Sachez quoi qu’il en soit que, malgré mon avis qui semble vous avoir quelque peu agacé, et malgré quelques propos « infantiles » liés à ma légère déception, je suis intriguée par votre nouveau roman qui risque de me plaire davantage, puisque j’avais apprécié « Alabama Song » dans l’absolu. Merci d’avoir pris le temps de me contacter pour réagir suite à mon billet, je suis heureuse d’avoir pu échanger avec vous et de connaître votre point de vue.

@ Alice : Chronique littéraire, tu veux dire les chroniques de la rentrée ? J’ai décidé de ne pas participer et de me contenter de Masse Critique très bien géré par Guillaume, après quelques déconvenues pour ma part.
Je serais très curieuse de lire ton avis sur les deux livres sur ton blog (et de lire également ton échange avec l’auteur, qui pourrait être intéressant…). J’ai quand même bien envie de tenter son nouveau roman qui correspond davantage à mes goûts je crois.
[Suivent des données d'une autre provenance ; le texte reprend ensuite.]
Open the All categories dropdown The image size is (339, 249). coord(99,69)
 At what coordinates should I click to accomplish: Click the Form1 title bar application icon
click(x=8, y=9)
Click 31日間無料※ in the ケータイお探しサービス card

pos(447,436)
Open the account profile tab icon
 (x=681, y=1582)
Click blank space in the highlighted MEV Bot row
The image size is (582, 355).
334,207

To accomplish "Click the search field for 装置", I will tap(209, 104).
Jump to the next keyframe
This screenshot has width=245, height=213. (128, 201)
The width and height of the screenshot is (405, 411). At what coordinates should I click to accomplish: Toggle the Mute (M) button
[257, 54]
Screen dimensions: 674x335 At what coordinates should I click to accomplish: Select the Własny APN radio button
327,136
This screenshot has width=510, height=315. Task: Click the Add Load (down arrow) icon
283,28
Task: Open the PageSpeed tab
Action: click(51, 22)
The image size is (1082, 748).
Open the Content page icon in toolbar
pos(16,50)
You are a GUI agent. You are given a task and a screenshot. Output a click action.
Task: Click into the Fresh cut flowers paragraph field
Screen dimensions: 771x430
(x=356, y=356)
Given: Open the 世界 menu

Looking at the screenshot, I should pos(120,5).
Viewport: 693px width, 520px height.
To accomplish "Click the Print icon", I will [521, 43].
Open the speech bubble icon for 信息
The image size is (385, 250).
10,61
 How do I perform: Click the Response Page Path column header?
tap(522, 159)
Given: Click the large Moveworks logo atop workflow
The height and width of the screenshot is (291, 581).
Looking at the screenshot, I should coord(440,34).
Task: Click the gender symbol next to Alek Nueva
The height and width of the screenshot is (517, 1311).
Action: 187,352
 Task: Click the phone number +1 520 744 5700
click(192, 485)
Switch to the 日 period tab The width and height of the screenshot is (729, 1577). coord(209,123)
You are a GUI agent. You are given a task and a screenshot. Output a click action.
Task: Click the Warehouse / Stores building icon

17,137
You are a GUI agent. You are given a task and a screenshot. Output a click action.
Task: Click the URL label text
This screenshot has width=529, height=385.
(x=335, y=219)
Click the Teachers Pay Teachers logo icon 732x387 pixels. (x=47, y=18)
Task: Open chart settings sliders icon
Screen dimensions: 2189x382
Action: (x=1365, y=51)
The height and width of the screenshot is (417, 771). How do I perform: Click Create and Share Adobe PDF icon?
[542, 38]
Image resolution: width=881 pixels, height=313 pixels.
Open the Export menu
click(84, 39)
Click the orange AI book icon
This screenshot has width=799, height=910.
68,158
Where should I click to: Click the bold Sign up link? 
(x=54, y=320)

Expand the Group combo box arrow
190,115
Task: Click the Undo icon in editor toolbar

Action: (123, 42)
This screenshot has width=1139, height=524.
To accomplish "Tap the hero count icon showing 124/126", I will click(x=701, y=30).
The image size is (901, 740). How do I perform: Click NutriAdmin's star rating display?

Écrit par : Lou | 31/01/2010

Ah, je l’ai lu comme une fiction et comme je ne connais que très peu de la vie de ce couple, j’ai adhéré à ce roman. 🙂

Écrit par : Leiloona | 19/04/2010

@ Leiloona : je ne la connais pas plus que ça et je gardais surtout en tête « Paris est une fête » d’Hemingway mais ça me dérangeait vraiment de voir des situations et des paroles peu flatteurs être attribués à une personne qui a réellement existé. Par contre j’ai vraiment apprécié « Zola Jackson ».